Steele's projection work didn't merely decorate the hotel — it extended the exhibition outward into the public realm, turning Camp Street into an outdoor gallery. The whole city could see it. And the whole city, it seemed, took notice. This was the public art gesture that gave the evening its civic dimension: not just a private party behind closed doors, but an offering to the street.

Step inside, and the energy shifted from awe to warmth. The interior of International House Hotel — with its soaring lobby ceilings, warm lighting, and the intimate glamour that has made it a backdrop for the city's most significant cultural moments — provided a perfect counterpoint to the spectacle outside. Raizk's work filled the space with color and form, each piece an invitation to stop, to look, to feel the internal world he channels onto canvas.

Artists from across the city made their way here. David Haruni was among those who came to admire, to engage, to be part of a moment that the room understood was larger than a single evening. The turnout wasn't merely social — it was a collective act of recognition. New Orleans was choosing to show up for one of its own, fully and without reservation.

Certified sommelier Hilary Haniff brought the same conceptual rigor to the bar that Raizk brings to the canvas. The evening's signature cocktail, called Untitled in deliberate homage to the unnamed works that anchor a gallery experience, was presented gallery-style — a wall card beside the drink, as if the cocktail itself were a piece in the show. Blanco tequila, coconut water, fresh lime, blackberry, and activated charcoal: the drink was dark, sculptural, and quietly surprising. It tasted like the evening looked.

DJ Sur Zachary Dupont understood the assignment. His set drew from Depeche Mode and the broader catalog of an era defined by texture, longing, and forward movement — but these weren't nostalgia plays. Dupont reworked and wove these songs into something that felt newly coined, freshly relevant, electric. For a room full of people who prize authenticity and the discovery of the genuinely new, this was exactly right. The music didn't compete with the art. It was part of it — another layer in an evening that had been composed, not merely assembled.

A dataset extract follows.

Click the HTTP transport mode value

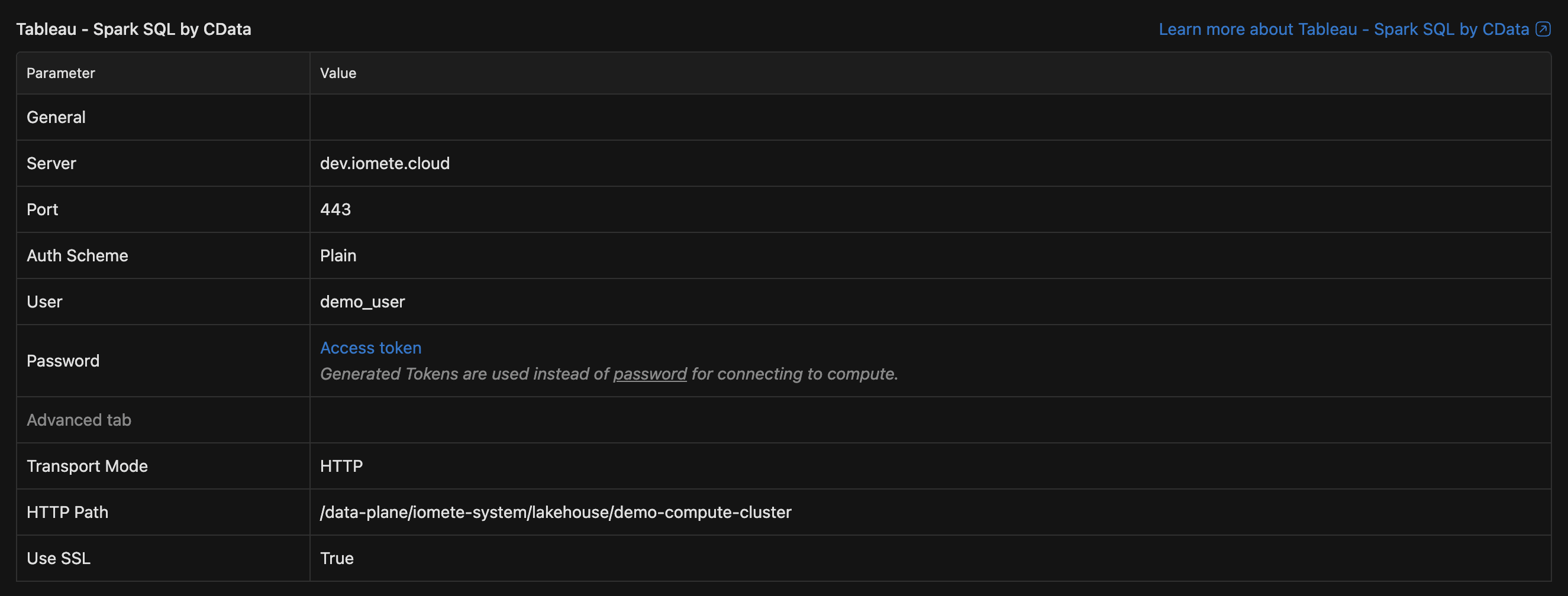[341, 466]
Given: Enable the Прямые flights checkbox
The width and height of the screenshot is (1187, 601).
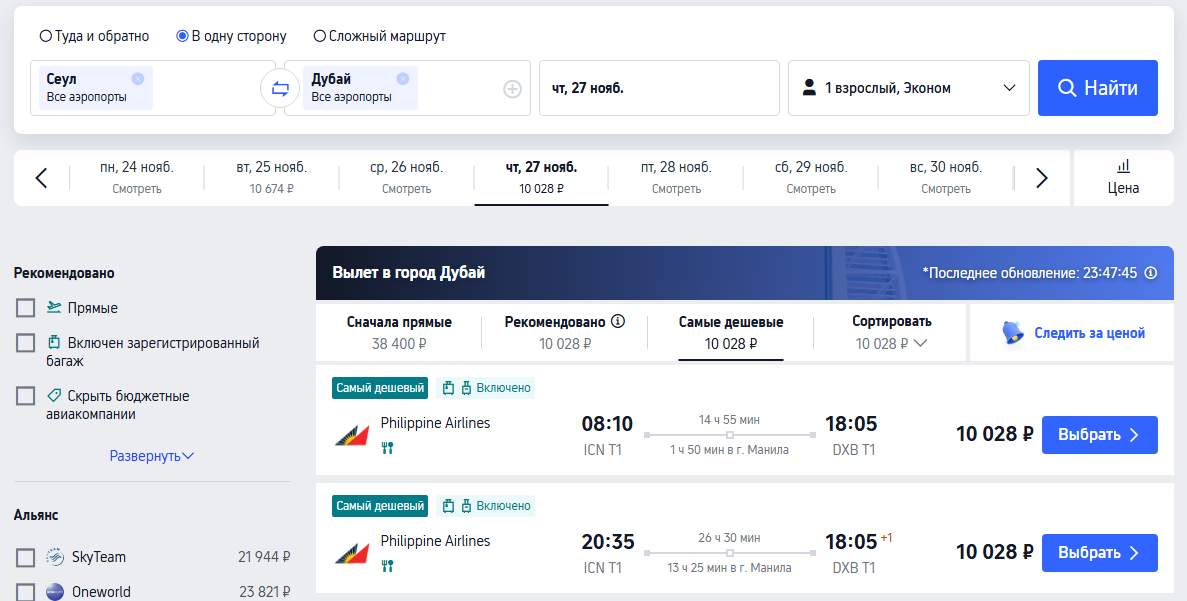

The sound filled the space the way Raizk's patterns fill a wall: completely, organically, without a gap. You could feel it more than hear it in certain moments, a low frequency that seemed to hum through the floors and find you wherever you stood in the room.

New Orleans didn't just attend Convergence — it endorsed it.

By the end of the evening, it was clear that Convergence had done what its name promised: it had gathered the city's creative energy into a single place and a single moment, and that moment had cohered into something worth remembering. The projections faded eventually. The music found its last note. But the feeling — that particular electricity that New Orleans generates when it decides to believe in something — lingered long after the lights on Camp Street went dark.

RJ Raizk was born to make work that turns the built world into something alive. Convergence proved it. The city is paying attention.